Human neutrophil responses to pathogenic Escherichia coli are receptor-specific and selectively augmented by recombinant human tumor necrosis factor-alpha.

Abstract

The effect of recombinant human tumor necrosis factor-alpha (rhTNF alpha) on neutrophil (PMNL) response to uropathogenic Escherichia coli was assessed. A strain expressing mannose-sensitive adhesins (type 1 fimbriae) stimulated significant primary granule, secondary granule, and leukotriene B4 (LTB4) release. The same strain grown to suppress fimbrial expression and three non-type 1-fimbriated strains stimulated only background low-level PMNL activation.

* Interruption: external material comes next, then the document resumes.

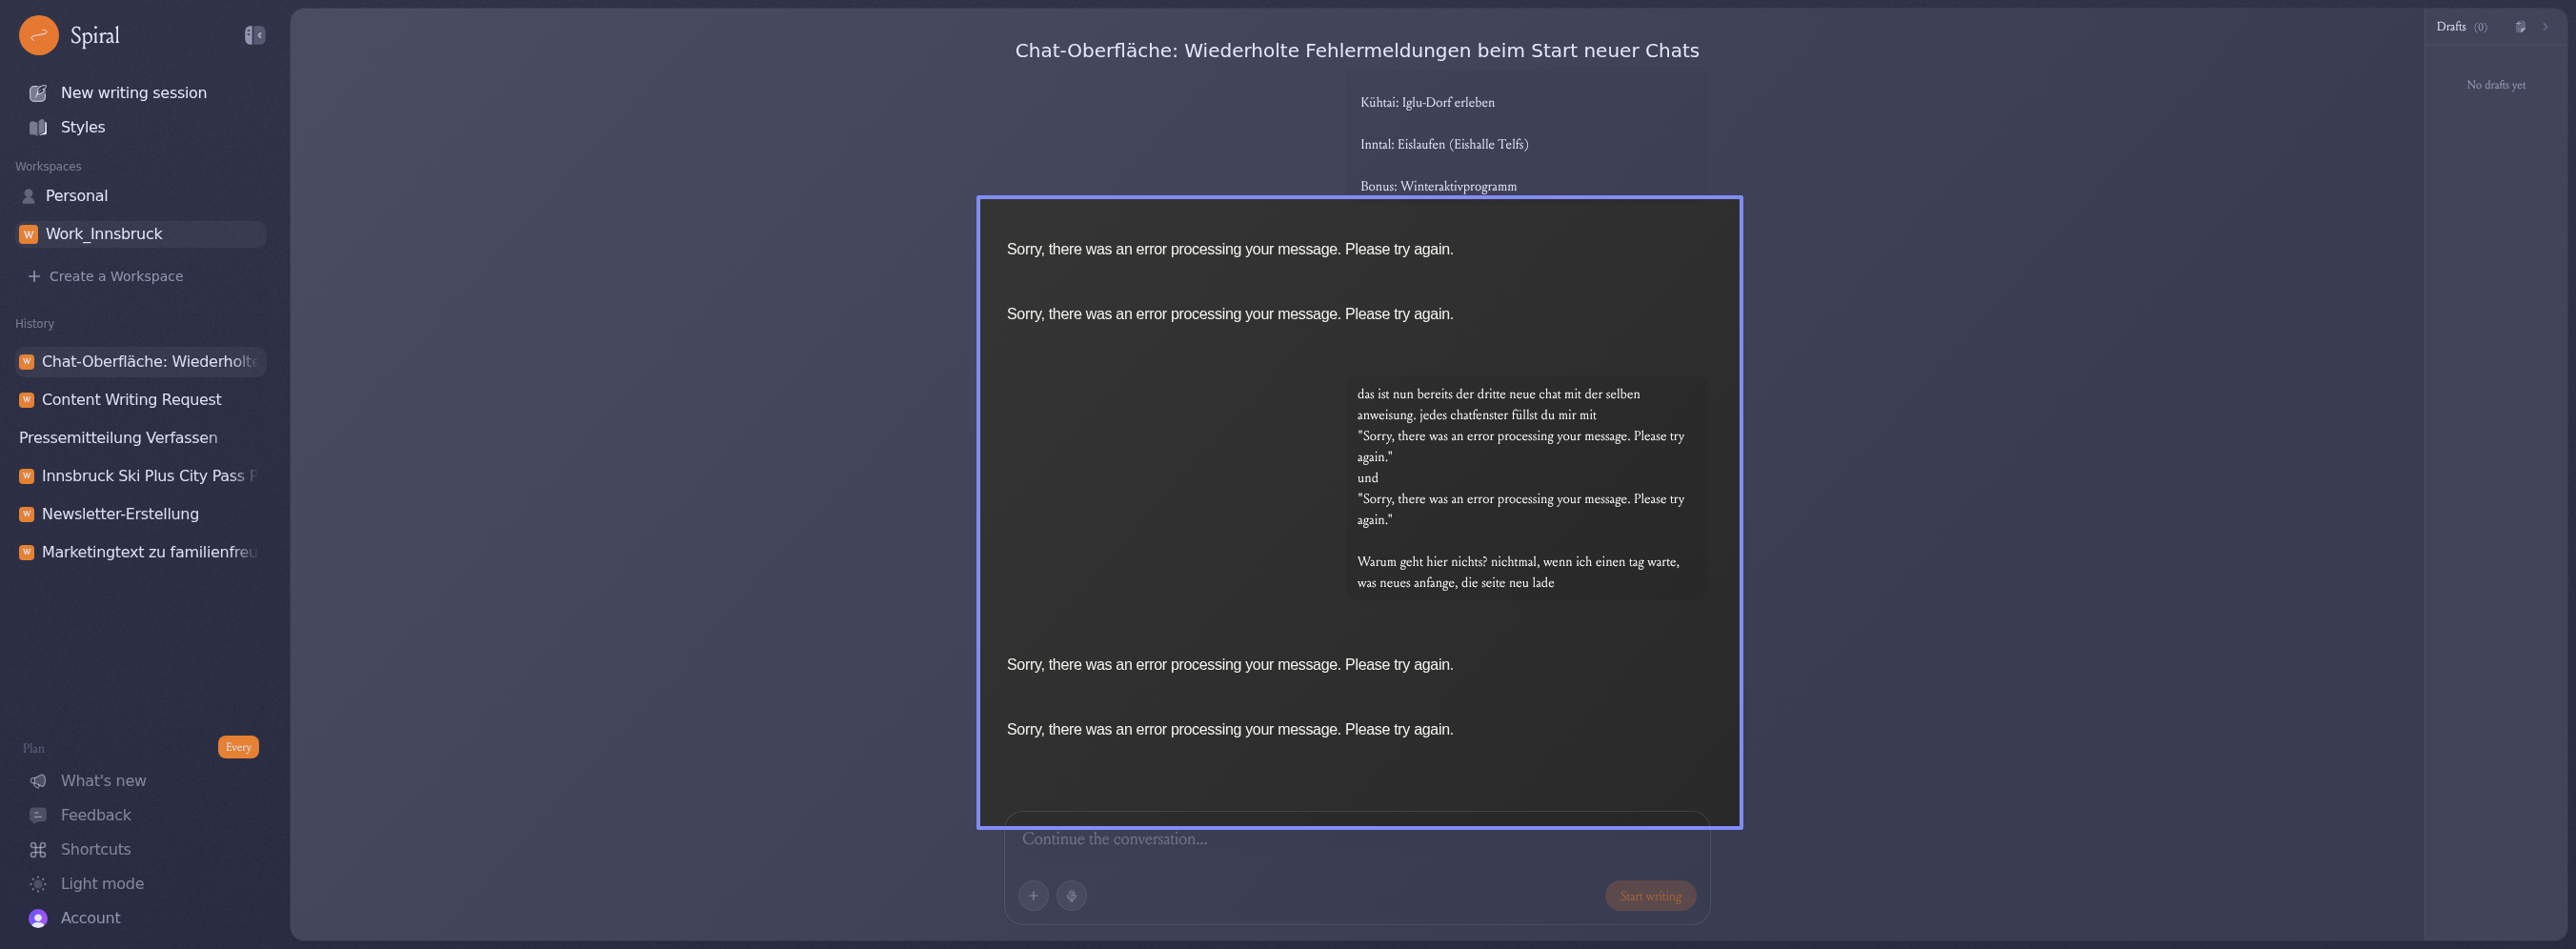Viewport: 2576px width, 949px height.
Task: Select the Work_Innsbruck workspace
Action: tap(103, 234)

The binding of the type 1-fimbriated strain to PMNL was inhibitable by D-mannose and concanavalin A, while that of non-type 1-fimbriated strains was not but was inhibited by antibodies to the PMNL complement receptors 1 and 3. TNF alpha (10(-9) M) synergistically augmented the non-type 1-fimbriated E. coli-stimulated LTB4 release and additively increased secondary granule release without affecting primary granule release. In contrast, none of the responses to the type 1-fimbriated strain were augmented by TNF alpha. In the absence of mannose-sensitive adhesins, the activation of PMNL by E. coli may involve both complement receptors 1 and 3 and be augmented by TNF alpha.